To leverage OpenID Connect for authentication to a mobile application, the app will need to implement a few simple items:

  • An action to redirect the user through the authentication process
  • A callback URI that receives the authentication tokens
  • A process to validate the received tokens
  • A process to retrieve the user profile information (optional)
Note: Due to challenges with keeping a mobile application's client_secret a secret (i.e. app distribution through the app store, re-issuance of an application if the secret were to be compromised) a mobile application should use the Proof Key for Code Exchange (PKCE) extension with an OpenID Connect basic profile flow.

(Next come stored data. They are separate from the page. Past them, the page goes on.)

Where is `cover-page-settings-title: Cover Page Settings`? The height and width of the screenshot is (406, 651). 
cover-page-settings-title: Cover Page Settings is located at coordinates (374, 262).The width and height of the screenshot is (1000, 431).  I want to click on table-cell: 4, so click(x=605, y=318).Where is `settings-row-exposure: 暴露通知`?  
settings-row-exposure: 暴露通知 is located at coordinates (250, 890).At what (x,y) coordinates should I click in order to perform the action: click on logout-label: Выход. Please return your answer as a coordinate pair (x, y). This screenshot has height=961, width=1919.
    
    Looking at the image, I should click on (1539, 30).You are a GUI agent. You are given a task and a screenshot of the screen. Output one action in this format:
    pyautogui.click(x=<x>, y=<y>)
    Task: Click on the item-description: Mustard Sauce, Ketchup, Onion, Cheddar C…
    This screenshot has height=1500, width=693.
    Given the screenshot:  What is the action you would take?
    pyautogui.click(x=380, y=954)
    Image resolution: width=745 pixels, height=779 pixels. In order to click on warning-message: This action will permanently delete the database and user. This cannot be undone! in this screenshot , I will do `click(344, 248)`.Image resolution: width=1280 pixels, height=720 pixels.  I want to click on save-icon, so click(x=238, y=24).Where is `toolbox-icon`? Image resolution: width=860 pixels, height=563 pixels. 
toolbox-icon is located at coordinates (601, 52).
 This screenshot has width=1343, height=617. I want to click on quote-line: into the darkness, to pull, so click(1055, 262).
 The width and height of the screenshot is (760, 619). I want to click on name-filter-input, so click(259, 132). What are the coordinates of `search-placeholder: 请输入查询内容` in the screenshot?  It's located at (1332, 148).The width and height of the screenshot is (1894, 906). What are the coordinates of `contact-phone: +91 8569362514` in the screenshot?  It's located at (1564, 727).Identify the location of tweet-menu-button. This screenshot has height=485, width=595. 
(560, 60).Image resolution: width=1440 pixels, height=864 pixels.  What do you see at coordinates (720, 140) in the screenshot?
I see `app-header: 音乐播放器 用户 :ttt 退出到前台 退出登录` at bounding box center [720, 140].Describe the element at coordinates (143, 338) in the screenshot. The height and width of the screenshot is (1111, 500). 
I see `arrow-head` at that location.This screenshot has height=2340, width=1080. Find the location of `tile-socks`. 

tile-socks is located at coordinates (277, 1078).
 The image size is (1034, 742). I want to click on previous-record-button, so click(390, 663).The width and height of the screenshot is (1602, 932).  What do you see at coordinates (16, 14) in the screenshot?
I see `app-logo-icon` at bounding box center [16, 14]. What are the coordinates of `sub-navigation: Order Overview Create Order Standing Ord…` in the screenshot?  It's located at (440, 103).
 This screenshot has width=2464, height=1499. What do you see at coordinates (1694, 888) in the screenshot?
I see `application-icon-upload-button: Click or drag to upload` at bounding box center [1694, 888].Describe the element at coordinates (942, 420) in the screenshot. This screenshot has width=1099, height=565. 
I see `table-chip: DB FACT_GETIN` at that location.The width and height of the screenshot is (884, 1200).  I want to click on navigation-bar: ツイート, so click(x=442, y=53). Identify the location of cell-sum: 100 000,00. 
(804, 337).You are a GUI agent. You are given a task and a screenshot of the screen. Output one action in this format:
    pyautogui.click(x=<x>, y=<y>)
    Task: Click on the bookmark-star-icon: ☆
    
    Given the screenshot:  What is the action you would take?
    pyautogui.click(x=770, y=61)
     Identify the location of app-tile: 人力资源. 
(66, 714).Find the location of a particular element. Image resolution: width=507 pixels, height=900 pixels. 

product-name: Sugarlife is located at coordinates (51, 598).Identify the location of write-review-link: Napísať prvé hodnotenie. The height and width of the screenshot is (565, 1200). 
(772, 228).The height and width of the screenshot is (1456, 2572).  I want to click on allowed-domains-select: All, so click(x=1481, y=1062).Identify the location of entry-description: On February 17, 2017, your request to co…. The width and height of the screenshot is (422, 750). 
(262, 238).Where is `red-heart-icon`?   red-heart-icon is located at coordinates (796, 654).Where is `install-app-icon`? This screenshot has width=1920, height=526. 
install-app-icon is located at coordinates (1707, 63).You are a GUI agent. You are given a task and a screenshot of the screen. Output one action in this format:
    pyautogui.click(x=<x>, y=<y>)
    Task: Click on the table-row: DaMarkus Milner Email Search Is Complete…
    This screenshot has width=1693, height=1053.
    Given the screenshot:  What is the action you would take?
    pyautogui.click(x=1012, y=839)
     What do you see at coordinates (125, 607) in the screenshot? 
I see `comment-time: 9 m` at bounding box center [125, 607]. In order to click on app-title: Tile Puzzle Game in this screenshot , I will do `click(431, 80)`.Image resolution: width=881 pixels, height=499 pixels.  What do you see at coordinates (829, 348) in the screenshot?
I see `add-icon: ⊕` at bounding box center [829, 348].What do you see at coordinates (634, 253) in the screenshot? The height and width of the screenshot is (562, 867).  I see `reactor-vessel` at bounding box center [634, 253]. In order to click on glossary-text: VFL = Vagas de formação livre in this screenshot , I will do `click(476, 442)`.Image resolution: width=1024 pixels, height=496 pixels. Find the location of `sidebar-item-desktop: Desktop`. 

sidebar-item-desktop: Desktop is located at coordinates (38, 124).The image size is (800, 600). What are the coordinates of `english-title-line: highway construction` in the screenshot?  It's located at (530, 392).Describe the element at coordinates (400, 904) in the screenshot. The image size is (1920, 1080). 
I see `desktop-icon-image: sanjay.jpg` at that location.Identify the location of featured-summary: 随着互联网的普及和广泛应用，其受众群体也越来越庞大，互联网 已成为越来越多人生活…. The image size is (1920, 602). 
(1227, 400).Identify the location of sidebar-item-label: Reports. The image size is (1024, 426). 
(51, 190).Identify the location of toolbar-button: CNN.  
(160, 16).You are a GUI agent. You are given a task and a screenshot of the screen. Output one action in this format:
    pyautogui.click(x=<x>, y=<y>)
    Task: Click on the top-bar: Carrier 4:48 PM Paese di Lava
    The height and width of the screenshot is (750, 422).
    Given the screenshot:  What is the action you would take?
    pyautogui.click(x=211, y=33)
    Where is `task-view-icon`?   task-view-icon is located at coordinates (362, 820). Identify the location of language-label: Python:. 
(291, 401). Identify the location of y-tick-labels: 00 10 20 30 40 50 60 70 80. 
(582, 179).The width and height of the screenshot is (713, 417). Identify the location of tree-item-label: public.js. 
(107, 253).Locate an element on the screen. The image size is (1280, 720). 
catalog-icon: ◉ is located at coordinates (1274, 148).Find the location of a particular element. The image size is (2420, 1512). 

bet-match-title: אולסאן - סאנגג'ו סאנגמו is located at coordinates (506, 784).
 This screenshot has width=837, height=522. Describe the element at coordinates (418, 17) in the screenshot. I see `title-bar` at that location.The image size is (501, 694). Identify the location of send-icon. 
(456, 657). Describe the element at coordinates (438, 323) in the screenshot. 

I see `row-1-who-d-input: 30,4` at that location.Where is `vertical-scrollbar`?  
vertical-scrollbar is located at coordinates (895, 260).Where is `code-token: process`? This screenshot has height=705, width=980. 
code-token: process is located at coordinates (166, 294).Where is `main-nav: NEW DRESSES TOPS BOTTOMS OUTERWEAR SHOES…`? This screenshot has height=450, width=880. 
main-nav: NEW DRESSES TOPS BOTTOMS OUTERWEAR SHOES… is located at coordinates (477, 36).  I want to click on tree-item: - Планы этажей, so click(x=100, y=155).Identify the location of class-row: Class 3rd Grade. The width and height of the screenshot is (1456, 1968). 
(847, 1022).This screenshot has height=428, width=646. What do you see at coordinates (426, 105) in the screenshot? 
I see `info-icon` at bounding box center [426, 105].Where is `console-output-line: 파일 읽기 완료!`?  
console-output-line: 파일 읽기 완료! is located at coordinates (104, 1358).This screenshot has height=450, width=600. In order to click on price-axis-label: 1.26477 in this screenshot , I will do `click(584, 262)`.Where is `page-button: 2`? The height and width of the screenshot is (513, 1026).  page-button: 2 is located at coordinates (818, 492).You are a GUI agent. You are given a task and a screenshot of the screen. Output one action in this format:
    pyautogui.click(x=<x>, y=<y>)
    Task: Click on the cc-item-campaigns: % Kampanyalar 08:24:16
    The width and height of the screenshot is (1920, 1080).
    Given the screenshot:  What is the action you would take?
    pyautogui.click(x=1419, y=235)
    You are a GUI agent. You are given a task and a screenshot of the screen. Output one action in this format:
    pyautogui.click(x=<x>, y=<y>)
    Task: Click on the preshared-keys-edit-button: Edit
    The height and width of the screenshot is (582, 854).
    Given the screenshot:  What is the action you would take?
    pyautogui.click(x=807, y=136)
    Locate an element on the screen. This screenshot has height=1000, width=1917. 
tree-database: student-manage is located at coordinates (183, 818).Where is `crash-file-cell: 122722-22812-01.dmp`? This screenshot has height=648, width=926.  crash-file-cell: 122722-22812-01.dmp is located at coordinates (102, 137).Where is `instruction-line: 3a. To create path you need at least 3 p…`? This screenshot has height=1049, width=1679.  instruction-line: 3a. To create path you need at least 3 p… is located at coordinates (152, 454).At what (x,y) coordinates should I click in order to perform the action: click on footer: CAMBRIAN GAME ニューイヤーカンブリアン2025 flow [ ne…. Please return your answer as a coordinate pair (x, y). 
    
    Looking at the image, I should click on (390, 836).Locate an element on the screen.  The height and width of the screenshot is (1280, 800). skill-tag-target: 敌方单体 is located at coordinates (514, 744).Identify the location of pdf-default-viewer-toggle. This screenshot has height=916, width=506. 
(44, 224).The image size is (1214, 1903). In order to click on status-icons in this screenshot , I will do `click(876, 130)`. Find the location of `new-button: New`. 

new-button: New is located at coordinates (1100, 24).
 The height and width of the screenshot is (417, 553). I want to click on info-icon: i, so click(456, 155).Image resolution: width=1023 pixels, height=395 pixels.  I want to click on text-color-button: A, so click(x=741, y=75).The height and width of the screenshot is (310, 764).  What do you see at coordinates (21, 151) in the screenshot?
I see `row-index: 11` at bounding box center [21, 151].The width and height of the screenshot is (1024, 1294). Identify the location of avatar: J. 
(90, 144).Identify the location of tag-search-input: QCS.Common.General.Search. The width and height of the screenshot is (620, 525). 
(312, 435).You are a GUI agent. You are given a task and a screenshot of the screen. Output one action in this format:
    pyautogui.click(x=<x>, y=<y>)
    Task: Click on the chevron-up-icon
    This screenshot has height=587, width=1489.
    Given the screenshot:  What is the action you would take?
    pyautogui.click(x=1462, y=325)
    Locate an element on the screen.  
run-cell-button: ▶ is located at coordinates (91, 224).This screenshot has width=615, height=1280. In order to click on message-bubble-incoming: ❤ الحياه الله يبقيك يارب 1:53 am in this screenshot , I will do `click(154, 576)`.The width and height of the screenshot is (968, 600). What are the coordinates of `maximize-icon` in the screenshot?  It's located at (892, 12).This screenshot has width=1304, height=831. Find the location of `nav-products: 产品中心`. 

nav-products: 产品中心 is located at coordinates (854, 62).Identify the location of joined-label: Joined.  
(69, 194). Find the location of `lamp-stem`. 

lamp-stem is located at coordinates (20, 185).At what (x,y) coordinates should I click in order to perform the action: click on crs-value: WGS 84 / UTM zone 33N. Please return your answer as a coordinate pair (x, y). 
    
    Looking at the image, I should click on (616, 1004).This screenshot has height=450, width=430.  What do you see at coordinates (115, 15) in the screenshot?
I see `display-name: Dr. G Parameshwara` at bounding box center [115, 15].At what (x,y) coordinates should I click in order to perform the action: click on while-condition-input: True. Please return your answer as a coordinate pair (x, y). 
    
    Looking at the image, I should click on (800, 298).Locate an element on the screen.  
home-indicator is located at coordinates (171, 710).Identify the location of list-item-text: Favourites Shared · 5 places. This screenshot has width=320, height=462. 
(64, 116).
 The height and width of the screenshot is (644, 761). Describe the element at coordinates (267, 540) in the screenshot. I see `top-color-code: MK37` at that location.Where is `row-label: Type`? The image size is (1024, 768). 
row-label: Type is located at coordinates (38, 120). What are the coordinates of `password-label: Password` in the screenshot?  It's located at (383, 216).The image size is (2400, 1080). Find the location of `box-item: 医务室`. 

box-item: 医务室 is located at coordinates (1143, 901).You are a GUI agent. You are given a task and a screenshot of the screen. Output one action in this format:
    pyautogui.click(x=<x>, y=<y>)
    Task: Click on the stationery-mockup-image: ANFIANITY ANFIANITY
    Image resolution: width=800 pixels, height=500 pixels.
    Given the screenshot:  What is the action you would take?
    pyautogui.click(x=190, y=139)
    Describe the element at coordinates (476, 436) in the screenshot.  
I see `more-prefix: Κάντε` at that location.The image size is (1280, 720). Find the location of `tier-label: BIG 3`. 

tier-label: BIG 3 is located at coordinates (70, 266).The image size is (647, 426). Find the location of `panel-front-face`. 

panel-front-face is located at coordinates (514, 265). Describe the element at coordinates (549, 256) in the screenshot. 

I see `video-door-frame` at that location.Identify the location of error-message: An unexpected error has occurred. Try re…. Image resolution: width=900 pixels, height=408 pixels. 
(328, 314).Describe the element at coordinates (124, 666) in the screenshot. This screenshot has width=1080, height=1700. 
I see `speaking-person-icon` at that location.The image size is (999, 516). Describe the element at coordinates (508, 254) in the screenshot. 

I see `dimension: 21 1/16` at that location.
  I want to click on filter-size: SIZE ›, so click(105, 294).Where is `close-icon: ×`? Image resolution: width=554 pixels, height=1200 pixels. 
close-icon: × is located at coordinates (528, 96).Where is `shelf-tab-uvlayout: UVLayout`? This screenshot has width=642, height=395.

There are a number of OAuth 2.0 and OpenID Connect libraries and frameworks available via open source which can simplify the implementation even further.

OpenID Connect and OAuth 2.0 can provide secure single sign-on to your mobile applications and the APIs that those applications rely on. By removing passwords from the equation, apps are more secure. By reducing the authentication complexity, developers can focus on building the application rather than the authentication model.

User experience requirements may dictate that the user remain in the application and not redirected to a web flow. In this case, the OAuth 2.0 Resource Owner Password Credentials flows can be used to exchange the user's username / password for OAuth access tokens. As the flow requires a username and password for authentication, this limits the opportunity to handle federated partners.